EXERCISE REQUIREMENTS: The line with "You are a computer-use" marks the start; please set it down along with all later lines through the end of the material, exactly, leaving out pictures.

──────────────────────────────

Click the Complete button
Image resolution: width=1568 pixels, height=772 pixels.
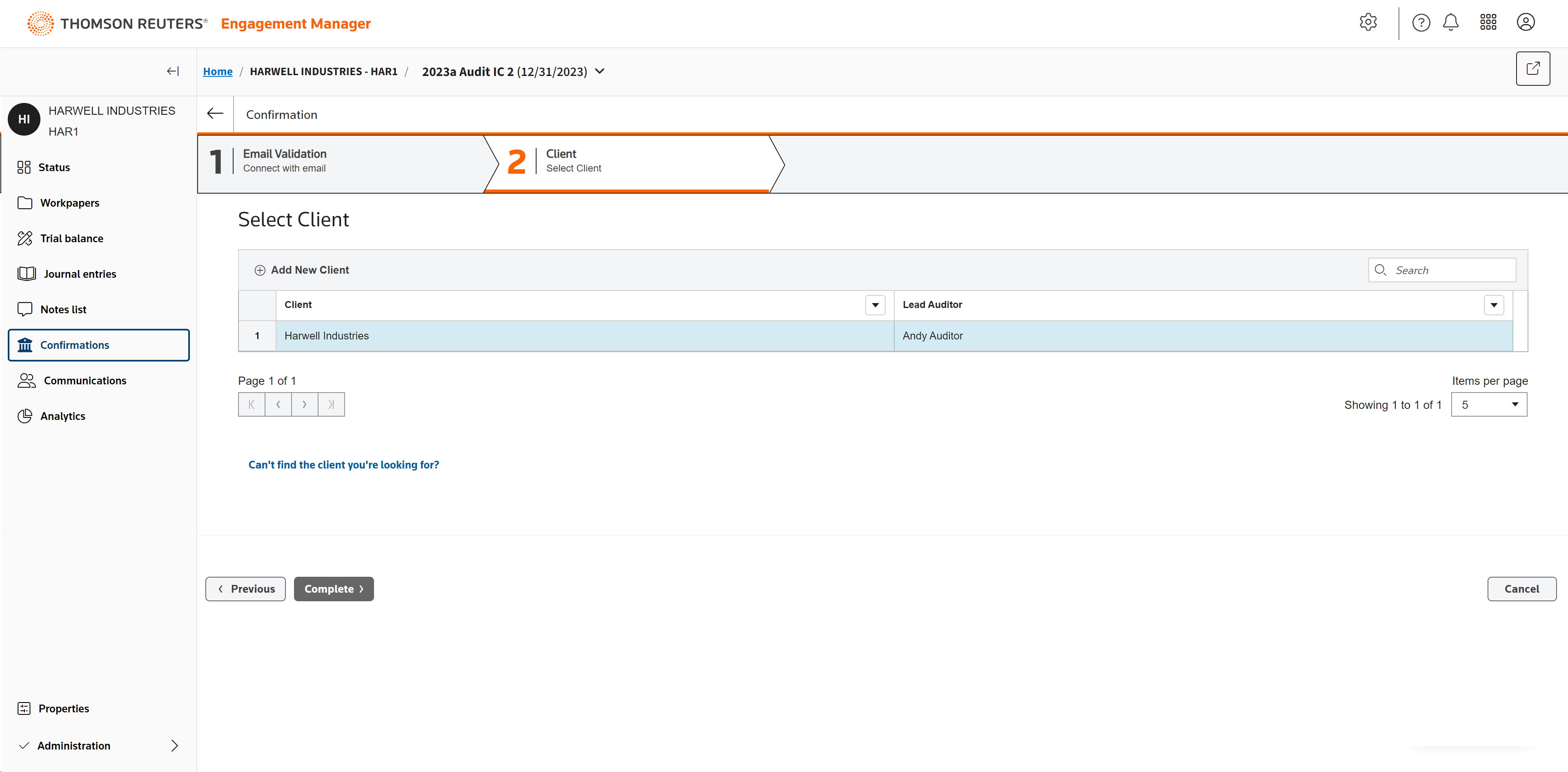point(334,589)
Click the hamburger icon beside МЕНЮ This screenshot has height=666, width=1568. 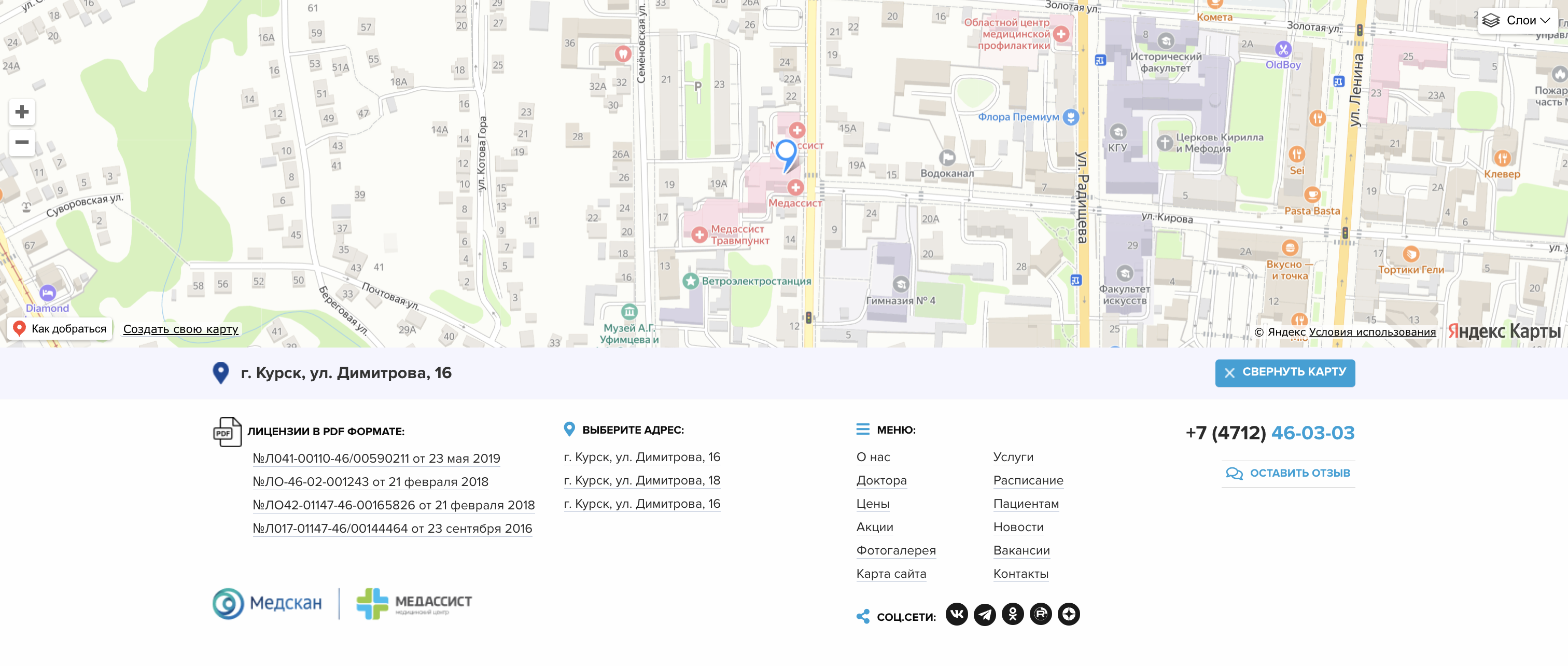862,429
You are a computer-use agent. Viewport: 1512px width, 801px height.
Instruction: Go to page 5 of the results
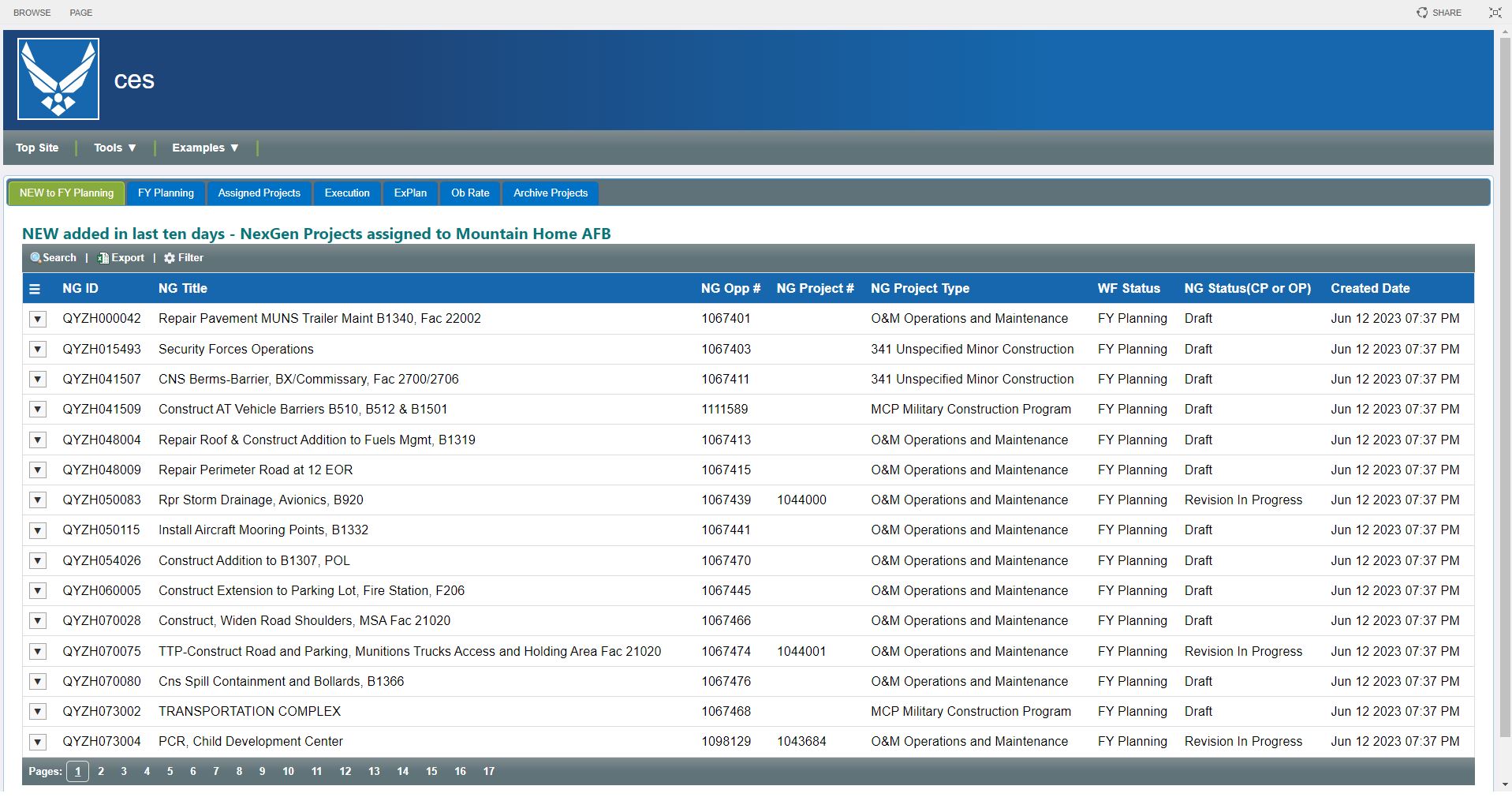click(170, 771)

──────────────────────────────

ANSWER FOR THIS EXERCISE:
You are a computer-use agent. Viewport: 1512px width, 801px height.
Instruction: Go to page 5 of the results
click(170, 771)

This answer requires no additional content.